= Michael Hollett =

Canadian newspaper editor

Michael Hollett, born 1955, is the founder and president of North by Northeast (NXNE) music festival which happens every June in Toronto since 1995. Hollett is also founder of the print and online arts magazine, NEXT, available online at nextmag.ca since December, 2020. Hollett is co-founder of Toronto's longest-running free alternative newsweekly, Now Magazine. He was editor and publisher of Now from 1981 to 2016.

== Early life ==
Hollett was born in Oakville, Ontario to journalist parents. He grew up in Toronto's Flemingdon Park, attending high school and CEGEP in Ottawa and Montreal. While at York University, studying English, Hollett became editor of the university newspaper, Excalibur during the late 1970s, where he met his future partner, Alice Klein. They were in left-wing politics during this period and were members of the Socialist League.

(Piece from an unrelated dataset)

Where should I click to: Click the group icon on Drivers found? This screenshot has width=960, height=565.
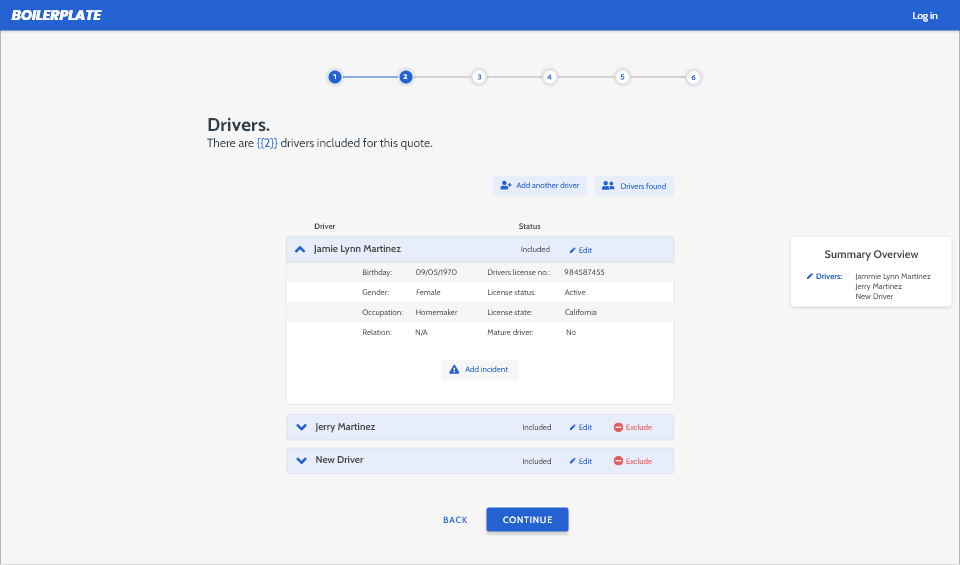[608, 186]
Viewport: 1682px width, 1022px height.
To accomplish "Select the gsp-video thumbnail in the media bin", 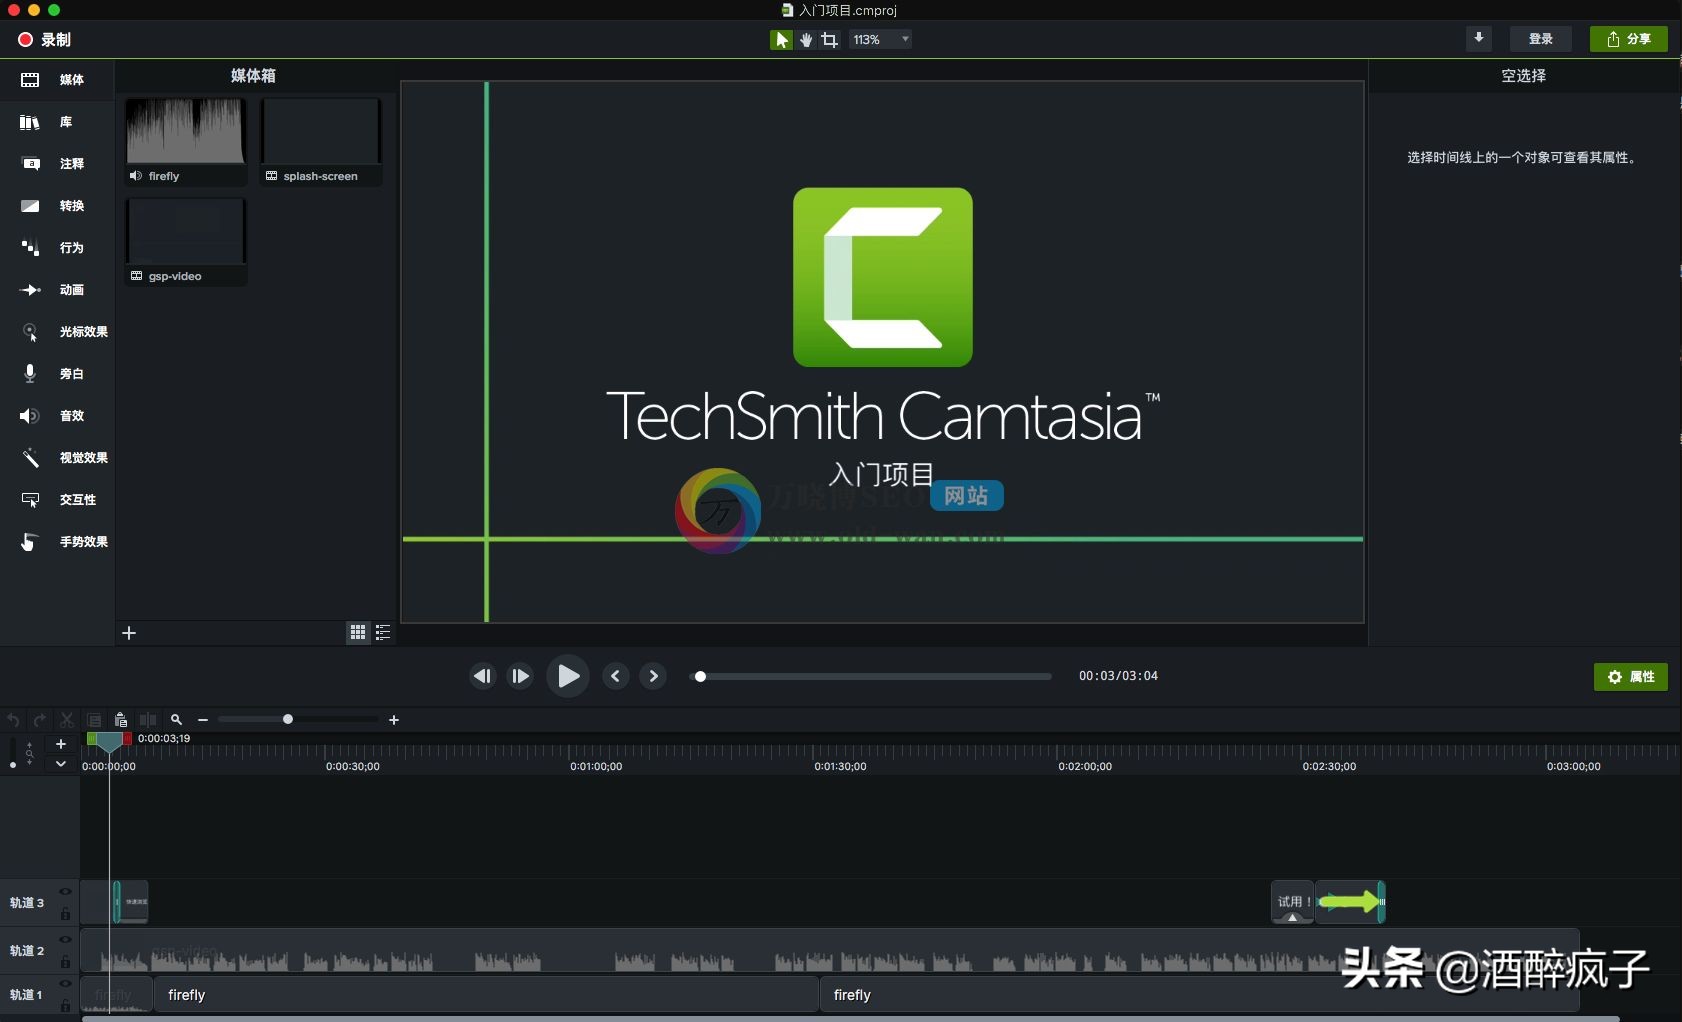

Hollett went on to edit small-town newspapers throughout Ontario, including the Orangeville Citizen, the Caledon Citizen and the "Halton Hills Herald", Georgetown, Ontario.

== Career ==
In 1981, Hollett co-founded NOW with his partner Alice Klein. The paper has remained independent ever since. Although a number of alternative weekly newspapers had been attempted in Toronto without success in the past, Now's early decision to be distributed without charge proved to be crucial in its success. Buzz Burza helped develop the free distribution initiative after the paper initially charged 50 cents per copy.

The magazine also continues to reflect the editorial slant that Hollett brought to it, notably favouring the New Democratic Party (NDP) politically.

In 1995, Hollett became a founder of the North by Northeast (NXNE) music festival.

In 2004, he provided the liner notes for a greatest hits CD release by the band Blue Rodeo.

Hollett served on the board of directors of the Association of Alternative Newsmedia (AAN) a continental organization representing alt weeklies and digital media across North America from 2009 until 2016. He was also a founding member of the Alternative Media Foundation. Hollett resigned from both boards when he resigned from NOW Magazine in 2016. He resigned from NOW to focus on growing NXNE and to spend more time writing.
He is a founding board member of Music Canada Live, launched in 2014, and remains active in the association. Hollett continues to travel the world attending music festivals and conferences, often as a speaker, expanding NXNE's contacts and looking for talent to book. He spoke at the Golden Melody Awards, Conference and Festival in Taipei, Taiwan in June, 2018 and again in 2019 returning in 2024 to speak at Taiwan JadeFest.

== Personal life ==
Hollett resides in the Toronto neighbourhood of Riverdale. He is an avid hockey fan and player, and was active with the Friends of Maple Leaf Gardens, an organization dedicated to the preservation of the historic hockey arena in downtown Toronto who helped preserve and re-purpose the building.